Records for this task
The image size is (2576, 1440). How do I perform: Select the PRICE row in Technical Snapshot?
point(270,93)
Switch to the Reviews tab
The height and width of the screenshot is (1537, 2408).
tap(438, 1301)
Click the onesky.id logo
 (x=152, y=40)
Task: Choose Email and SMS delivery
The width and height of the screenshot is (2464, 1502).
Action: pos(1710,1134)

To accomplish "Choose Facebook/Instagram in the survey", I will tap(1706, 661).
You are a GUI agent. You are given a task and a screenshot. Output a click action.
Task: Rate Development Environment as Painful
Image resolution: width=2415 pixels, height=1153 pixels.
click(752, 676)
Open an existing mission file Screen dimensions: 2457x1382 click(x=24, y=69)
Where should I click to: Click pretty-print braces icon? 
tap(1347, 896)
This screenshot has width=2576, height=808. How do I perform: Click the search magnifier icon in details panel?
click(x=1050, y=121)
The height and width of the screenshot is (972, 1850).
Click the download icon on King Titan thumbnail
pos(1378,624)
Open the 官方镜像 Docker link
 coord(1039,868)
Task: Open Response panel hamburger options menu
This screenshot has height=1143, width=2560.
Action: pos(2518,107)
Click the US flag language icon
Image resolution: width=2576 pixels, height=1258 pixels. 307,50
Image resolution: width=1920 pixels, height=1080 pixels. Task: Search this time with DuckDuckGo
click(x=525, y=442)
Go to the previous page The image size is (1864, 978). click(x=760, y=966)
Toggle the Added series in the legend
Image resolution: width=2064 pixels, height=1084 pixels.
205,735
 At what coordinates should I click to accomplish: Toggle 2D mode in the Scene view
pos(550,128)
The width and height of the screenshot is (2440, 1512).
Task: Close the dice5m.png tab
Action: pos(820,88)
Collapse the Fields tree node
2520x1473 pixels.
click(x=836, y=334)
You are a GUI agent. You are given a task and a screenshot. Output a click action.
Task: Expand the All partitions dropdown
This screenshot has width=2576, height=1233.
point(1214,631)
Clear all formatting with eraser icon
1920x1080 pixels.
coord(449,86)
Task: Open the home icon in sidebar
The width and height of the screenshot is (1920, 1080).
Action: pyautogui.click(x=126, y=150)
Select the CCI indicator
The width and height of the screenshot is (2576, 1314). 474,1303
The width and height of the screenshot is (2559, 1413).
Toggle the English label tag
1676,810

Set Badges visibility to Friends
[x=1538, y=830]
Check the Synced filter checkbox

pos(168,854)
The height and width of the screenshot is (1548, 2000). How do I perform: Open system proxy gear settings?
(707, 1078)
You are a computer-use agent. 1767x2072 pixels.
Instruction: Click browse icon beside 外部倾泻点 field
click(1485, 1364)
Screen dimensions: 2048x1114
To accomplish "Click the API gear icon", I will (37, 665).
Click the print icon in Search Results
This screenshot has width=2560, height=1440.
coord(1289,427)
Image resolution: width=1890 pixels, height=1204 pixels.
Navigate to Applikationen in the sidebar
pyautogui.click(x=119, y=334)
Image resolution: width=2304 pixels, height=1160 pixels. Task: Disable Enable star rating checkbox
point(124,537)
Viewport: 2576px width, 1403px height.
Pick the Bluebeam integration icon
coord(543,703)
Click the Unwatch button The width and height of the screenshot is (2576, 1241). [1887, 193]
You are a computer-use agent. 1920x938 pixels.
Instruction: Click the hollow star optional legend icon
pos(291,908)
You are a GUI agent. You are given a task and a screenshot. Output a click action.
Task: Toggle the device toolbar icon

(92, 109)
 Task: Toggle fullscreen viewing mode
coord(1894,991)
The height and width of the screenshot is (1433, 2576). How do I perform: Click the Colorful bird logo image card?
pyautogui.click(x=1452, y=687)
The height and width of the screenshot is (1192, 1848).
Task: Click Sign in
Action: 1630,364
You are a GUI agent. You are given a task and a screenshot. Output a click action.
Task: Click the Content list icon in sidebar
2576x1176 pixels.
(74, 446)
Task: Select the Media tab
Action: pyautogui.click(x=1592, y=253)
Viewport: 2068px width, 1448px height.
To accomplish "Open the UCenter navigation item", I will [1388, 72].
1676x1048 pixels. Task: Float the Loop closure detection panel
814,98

What the exercise asks
Take the entries above and transcribe them exactly as they stand.

Answer box
The image size is (2576, 1440). How do I perform: Select the PRICE row in Technical Snapshot?
point(270,93)
Switch to the Reviews tab
The height and width of the screenshot is (1537, 2408).
tap(438, 1301)
Click the onesky.id logo
 (x=152, y=40)
Task: Choose Email and SMS delivery
The width and height of the screenshot is (2464, 1502).
Action: pos(1710,1134)

To accomplish "Choose Facebook/Instagram in the survey", I will tap(1706, 661).
You are a GUI agent. You are given a task and a screenshot. Output a click action.
Task: Rate Development Environment as Painful
Image resolution: width=2415 pixels, height=1153 pixels.
click(752, 676)
Open an existing mission file Screen dimensions: 2457x1382 click(x=24, y=69)
Where should I click to: Click pretty-print braces icon? 
tap(1347, 896)
This screenshot has width=2576, height=808. How do I perform: Click the search magnifier icon in details panel?
click(x=1050, y=121)
The height and width of the screenshot is (972, 1850).
Click the download icon on King Titan thumbnail
pos(1378,624)
Open the 官方镜像 Docker link
 coord(1039,868)
Task: Open Response panel hamburger options menu
This screenshot has height=1143, width=2560.
Action: pos(2518,107)
Click the US flag language icon
Image resolution: width=2576 pixels, height=1258 pixels. 307,50
Image resolution: width=1920 pixels, height=1080 pixels. Task: Search this time with DuckDuckGo
click(x=525, y=442)
Go to the previous page The image size is (1864, 978). click(x=760, y=966)
Toggle the Added series in the legend
Image resolution: width=2064 pixels, height=1084 pixels.
205,735
 At what coordinates should I click to accomplish: Toggle 2D mode in the Scene view
pos(550,128)
The width and height of the screenshot is (2440, 1512).
Task: Close the dice5m.png tab
Action: pos(820,88)
Collapse the Fields tree node
2520x1473 pixels.
click(x=836, y=334)
You are a GUI agent. You are given a task and a screenshot. Output a click action.
Task: Expand the All partitions dropdown
This screenshot has width=2576, height=1233.
point(1214,631)
Clear all formatting with eraser icon
1920x1080 pixels.
coord(449,86)
Task: Open the home icon in sidebar
The width and height of the screenshot is (1920, 1080).
Action: pyautogui.click(x=126, y=150)
Select the CCI indicator
The width and height of the screenshot is (2576, 1314). 474,1303
The width and height of the screenshot is (2559, 1413).
Toggle the English label tag
1676,810

Set Badges visibility to Friends
[x=1538, y=830]
Check the Synced filter checkbox

pos(168,854)
The height and width of the screenshot is (1548, 2000). How do I perform: Open system proxy gear settings?
(707, 1078)
You are a computer-use agent. 1767x2072 pixels.
Instruction: Click browse icon beside 外部倾泻点 field
click(1485, 1364)
Screen dimensions: 2048x1114
To accomplish "Click the API gear icon", I will (37, 665).
Click the print icon in Search Results
This screenshot has width=2560, height=1440.
coord(1289,427)
Image resolution: width=1890 pixels, height=1204 pixels.
Navigate to Applikationen in the sidebar
pyautogui.click(x=119, y=334)
Image resolution: width=2304 pixels, height=1160 pixels. Task: Disable Enable star rating checkbox
point(124,537)
Viewport: 2576px width, 1403px height.
Pick the Bluebeam integration icon
coord(543,703)
Click the Unwatch button The width and height of the screenshot is (2576, 1241). [1887, 193]
You are a computer-use agent. 1920x938 pixels.
Instruction: Click the hollow star optional legend icon
pos(291,908)
You are a GUI agent. You are given a task and a screenshot. Output a click action.
Task: Toggle the device toolbar icon

(92, 109)
 Task: Toggle fullscreen viewing mode
coord(1894,991)
The height and width of the screenshot is (1433, 2576). How do I perform: Click the Colorful bird logo image card?
pyautogui.click(x=1452, y=687)
The height and width of the screenshot is (1192, 1848).
Task: Click Sign in
Action: 1630,364
You are a GUI agent. You are given a task and a screenshot. Output a click action.
Task: Click the Content list icon in sidebar
2576x1176 pixels.
(74, 446)
Task: Select the Media tab
Action: pyautogui.click(x=1592, y=253)
Viewport: 2068px width, 1448px height.
To accomplish "Open the UCenter navigation item", I will [1388, 72].
1676x1048 pixels. Task: Float the Loop closure detection panel
814,98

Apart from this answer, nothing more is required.